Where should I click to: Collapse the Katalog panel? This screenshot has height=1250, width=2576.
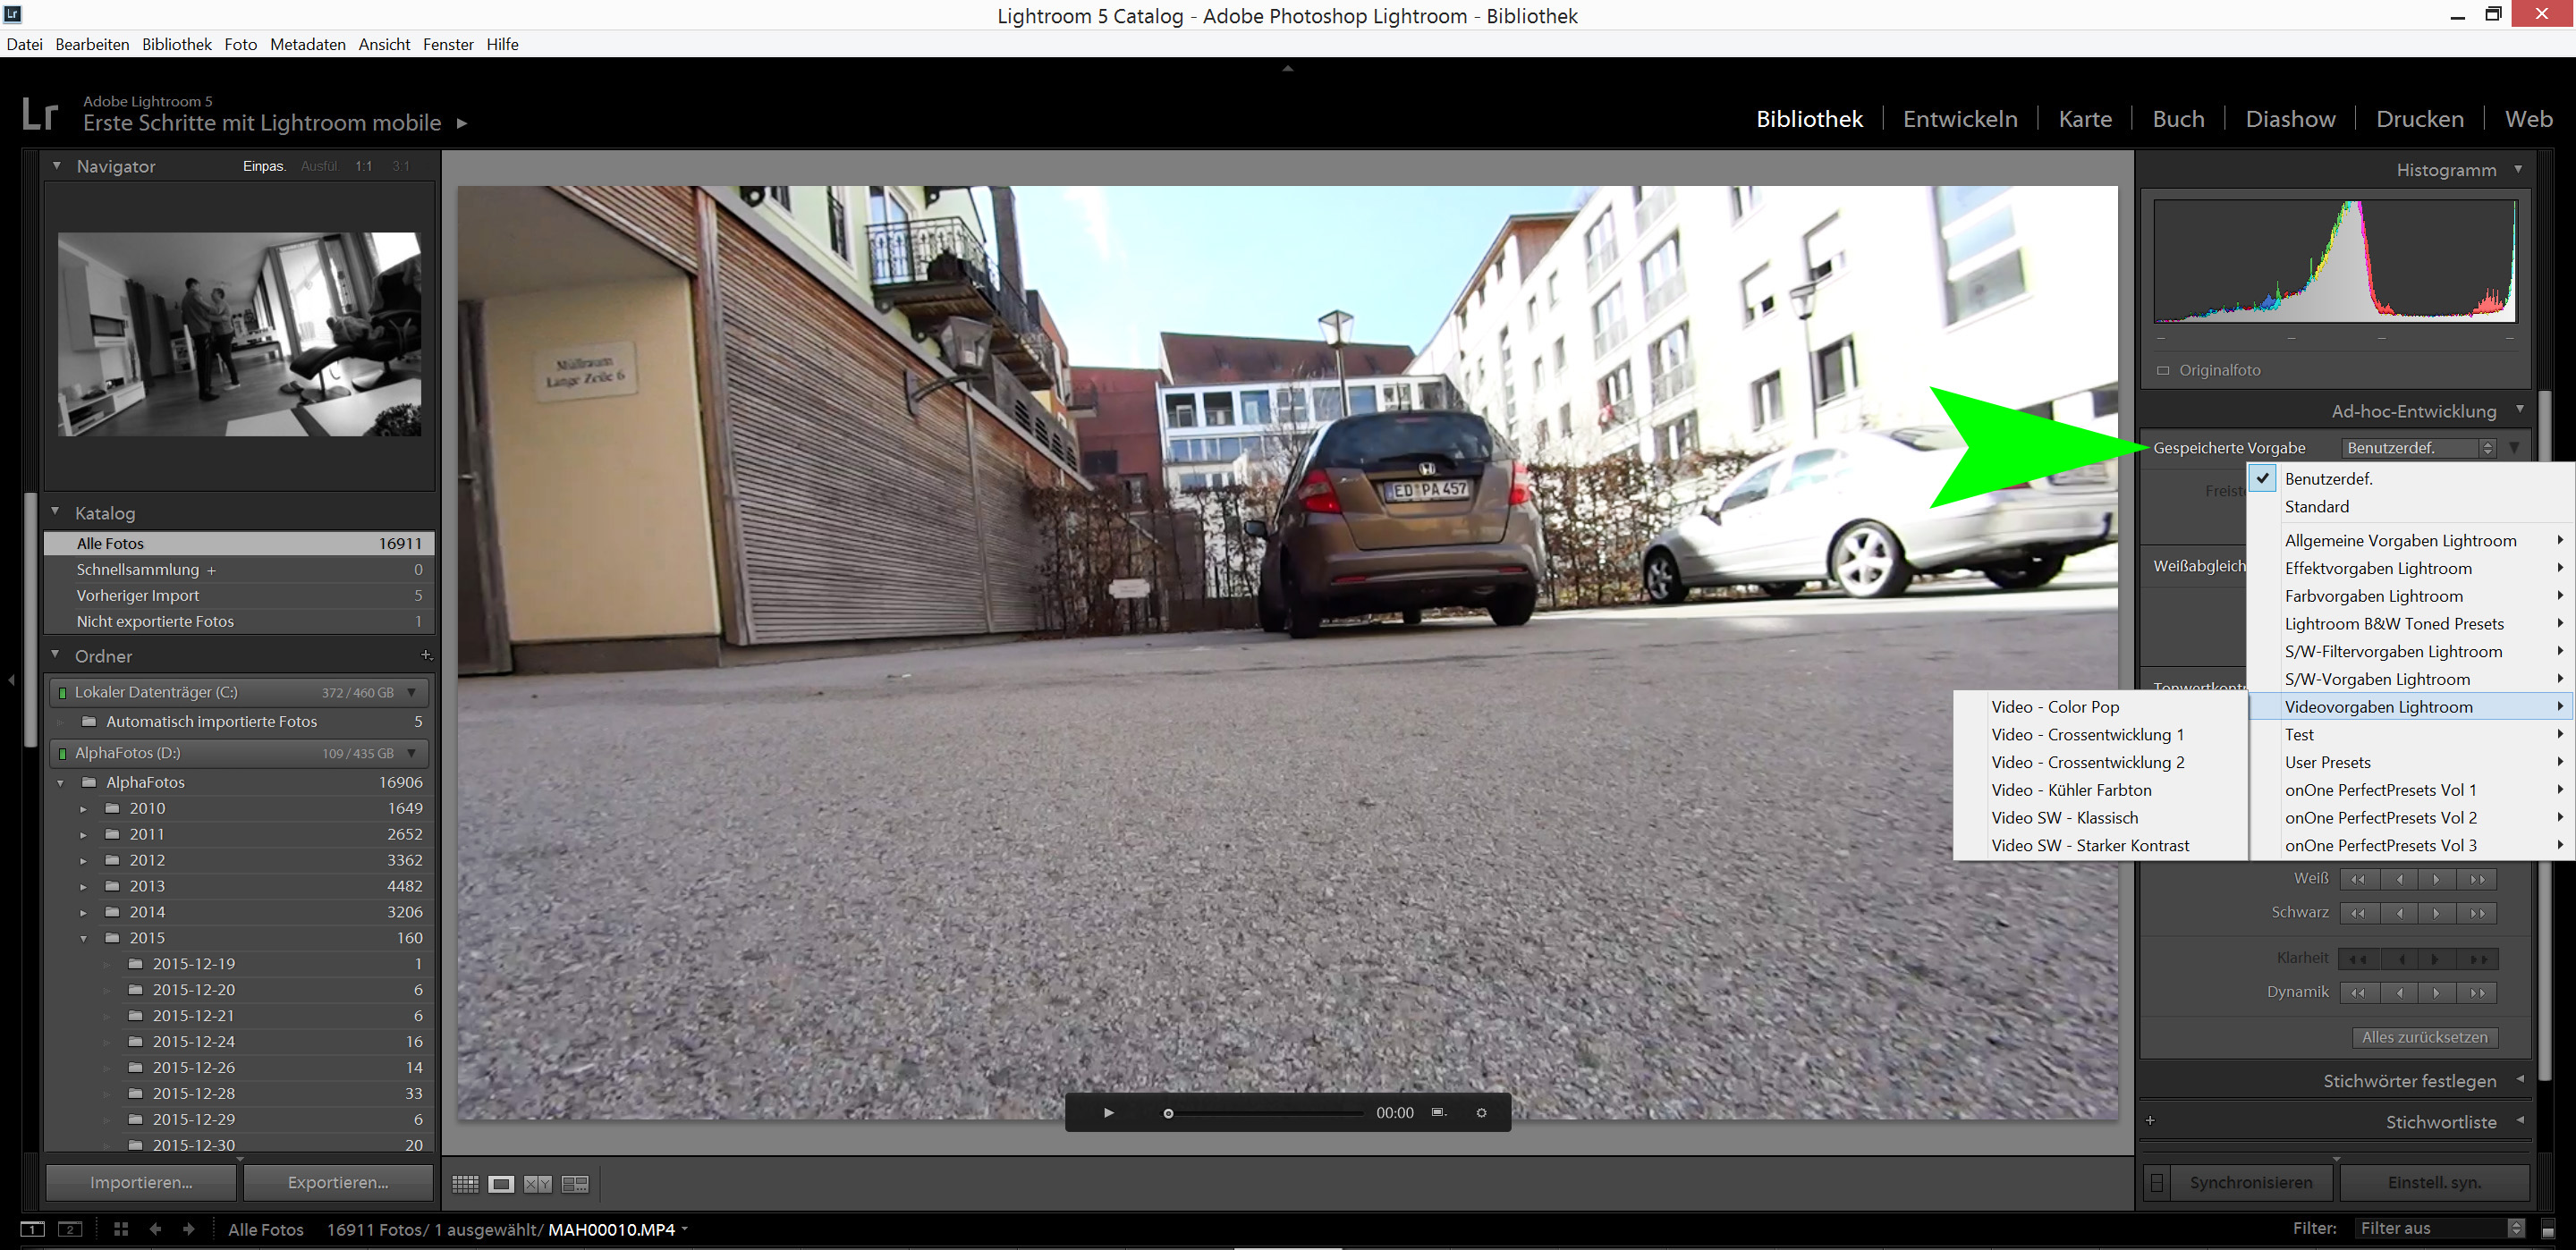click(x=56, y=512)
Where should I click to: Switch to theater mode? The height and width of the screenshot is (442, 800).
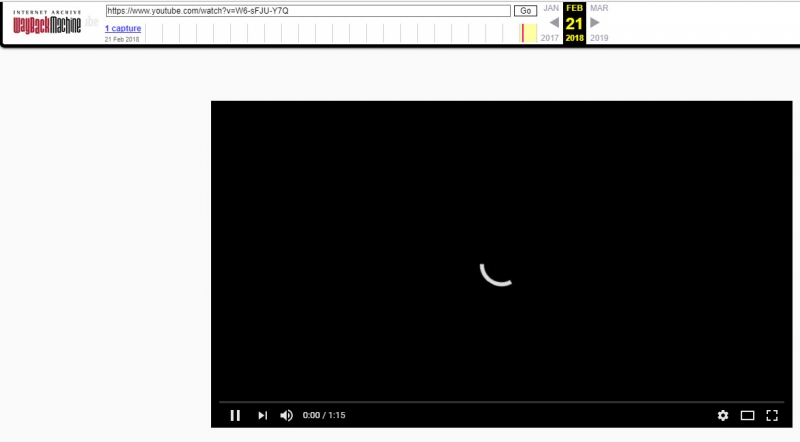[x=747, y=415]
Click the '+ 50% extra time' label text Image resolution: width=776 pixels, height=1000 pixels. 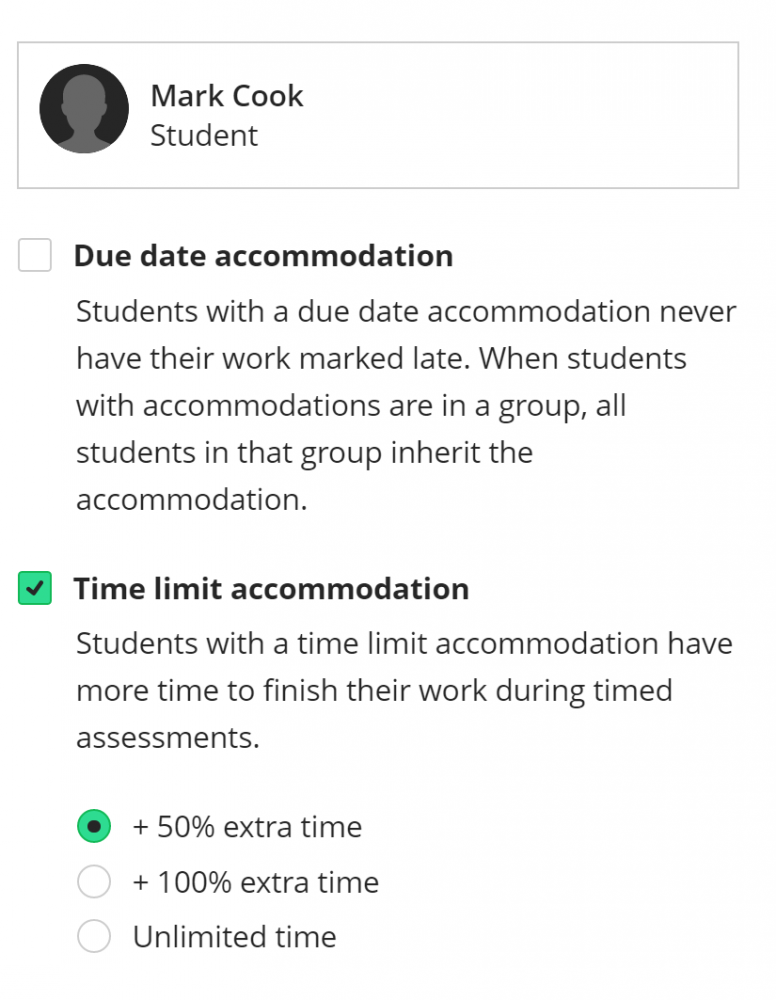[247, 827]
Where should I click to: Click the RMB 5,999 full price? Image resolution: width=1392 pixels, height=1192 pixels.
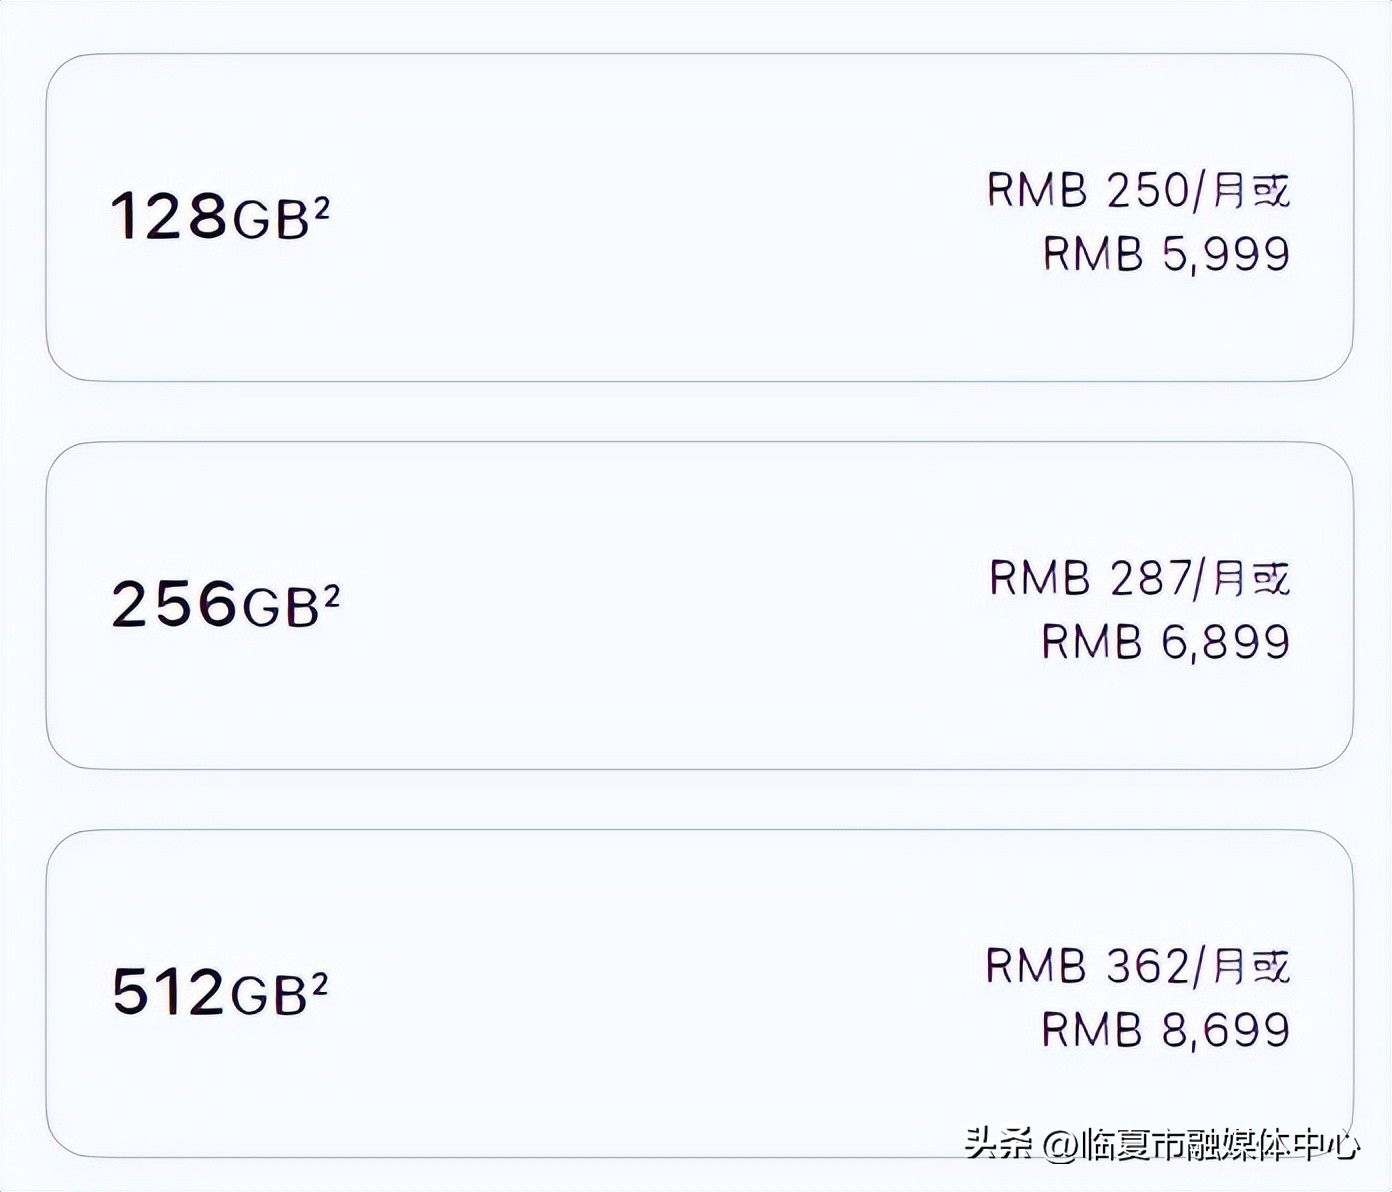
- - -
▸ **Richiesta scritta**: Ricopia tutte le righe dall'inizio fino a quella che contiene "[x=747, y=415]", compresa, senza alcuna modifica. Nella risposta escludi le immagini.

▸ **La risposta**:
Where should I click to: Collapse the Katalog panel? This screenshot has height=1250, width=2576.
click(x=56, y=512)
Where should I click to: Switch to theater mode? The height and width of the screenshot is (442, 800).
[x=747, y=415]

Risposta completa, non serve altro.